If IsEncryptionSupported is TRUE and Connection.CipherId is not zero, the server MUST perform the following:

  • If the size of the message received from the client is not greater than the size of the SMB2 TRANSFORM_HEADER as specified in section 2.2.41, the server MUST disconnect the connection as specified in section 3.3.7.1.

  • If the Flags/EncryptionAlgorithm in the SMB2 TRANSFORM_HEADER is not 0x0001, the server MUST disconnect the connection as specified in section 3.3.7.1.

  • The server MUST look up the session in the Connection.SessionTable using the SessionId in the SMB2 TRANSFORM_HEADER of the request. If the session is not found, the server MUST disconnect the connection as specified in section 3.3.7.1.

  • The server MUST decrypt the message using Session.DecryptionKey. If Connection.Dialect is less than "3.1.1", then AES-128-CCM MUST be used, as specified in [RFC4309]. Otherwise, the algorithm specified by the Connection.CipherId MUST be used.

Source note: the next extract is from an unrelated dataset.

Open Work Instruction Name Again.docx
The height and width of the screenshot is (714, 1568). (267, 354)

The server passes in the Nonce, OriginalMessageSize, Flags/EncryptionAlgorithm, and SessionId fields of the SMB2 TRANSFORM_HEADER as the Optional Authenticated Data input for the algorithm. If decryption succeeds, the server MUST compare the signature in the SMB2 TRANSFORM_HEADER with the signature returned by the decryption algorithm. If the signature verification fails, the server MUST disconnect the connection as specified in section 3.3.7.1. If the signature verification succeeds, the server MUST continue processing the decrypted packet.

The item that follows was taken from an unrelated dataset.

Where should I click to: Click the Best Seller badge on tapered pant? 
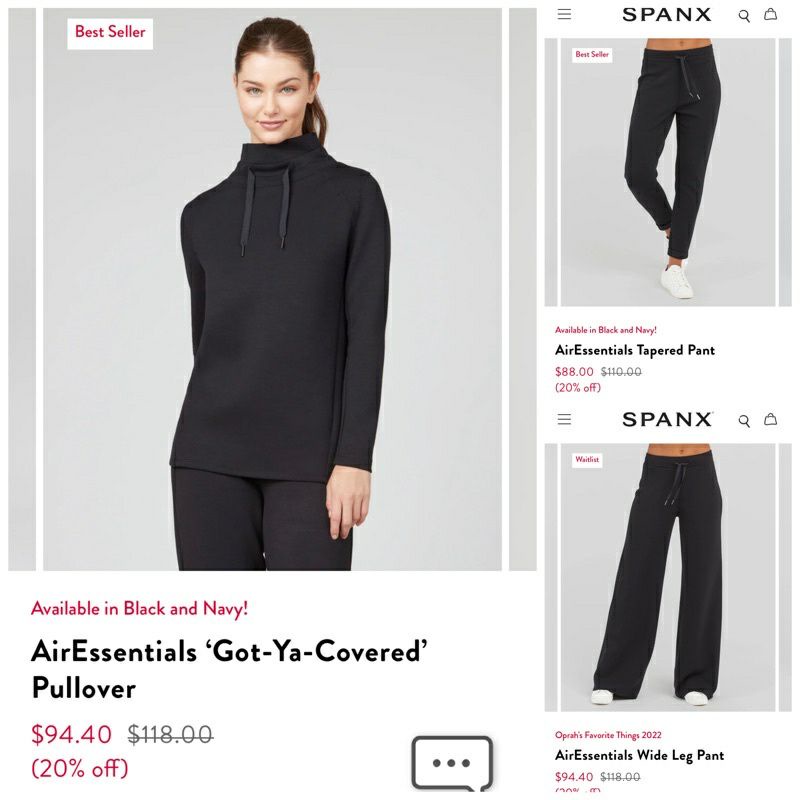(592, 55)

  • If the OriginalMessageSize field in the SMB2 TRANSFORM_HEADER is not equal to the size of the decrypted message, the server SHOULD<222> disconnect the connection as specified in section 3.3.7.1.

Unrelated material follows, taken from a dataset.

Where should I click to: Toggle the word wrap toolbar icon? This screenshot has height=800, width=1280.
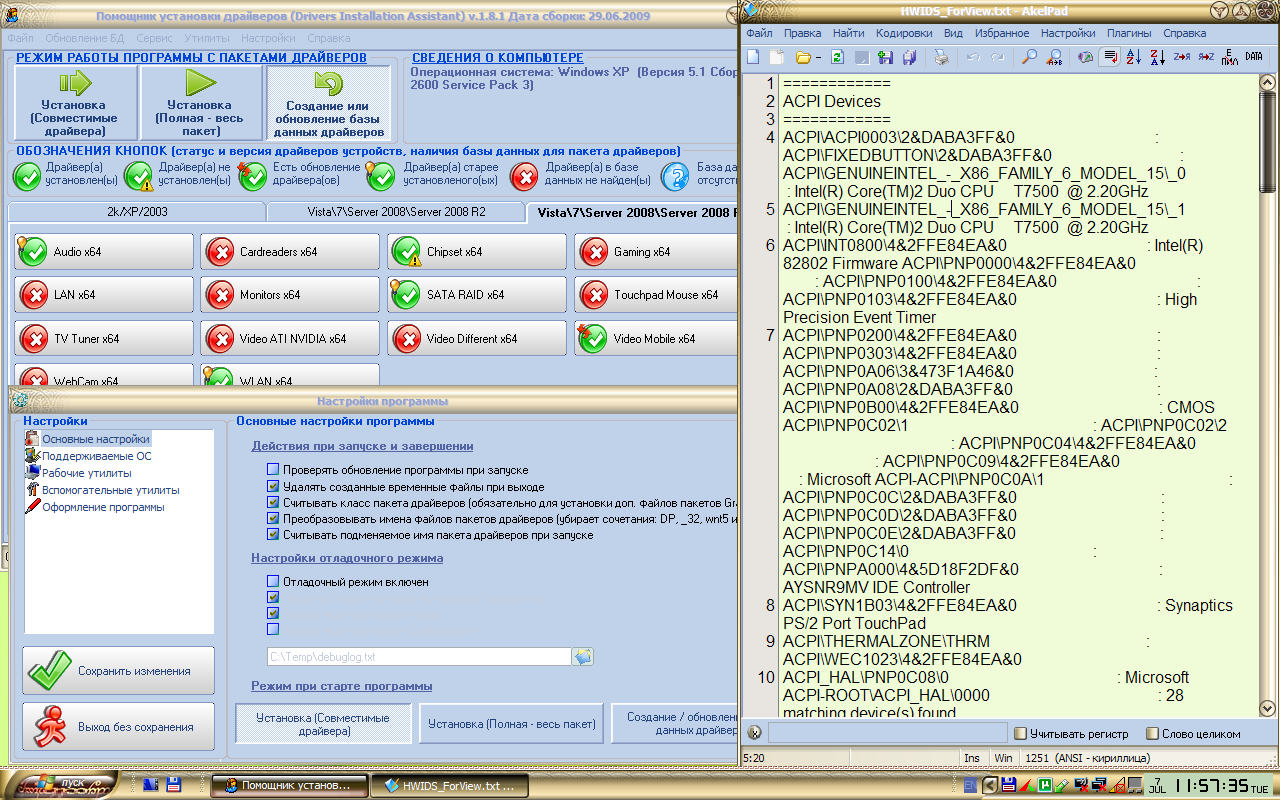tap(1108, 57)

  • If ProtocolId in the header of the decrypted message is 0x424D53FC indicating a nested compressed message, IsCompressionSupported is TRUE, and Connection.CompressionIds is not empty, the server MUST decompress the message as specified in section 3.3.5.2.1.2. If decompression succeeds, the server MUST further validate the message:

    • The server MUST verify if any of the following conditions are true and, if so, the server MUST disconnect the connection as specified in section 3.3.7.1:

      • For a singleton request and the first operation of a compounded request,

        • The size of the decrypted message is less than the size of the SMB2 Header

        • SMB2_FLAGS_RELATED_OPERATIONS is set in the Flags field of the SMB2 header of the request

        • The SessionId field in the SMB2 header of the request is not equal to Request.TransformSessionId.

        • In a compounded request, for each operation in the compounded chain except the first one, SMB2_FLAGS_RELATED_OPERATIONS is not set in the Flags field of the SMB2 header of the operation and SessionId in the SMB2 header of the operation is not equal to Request.TransformSessionId.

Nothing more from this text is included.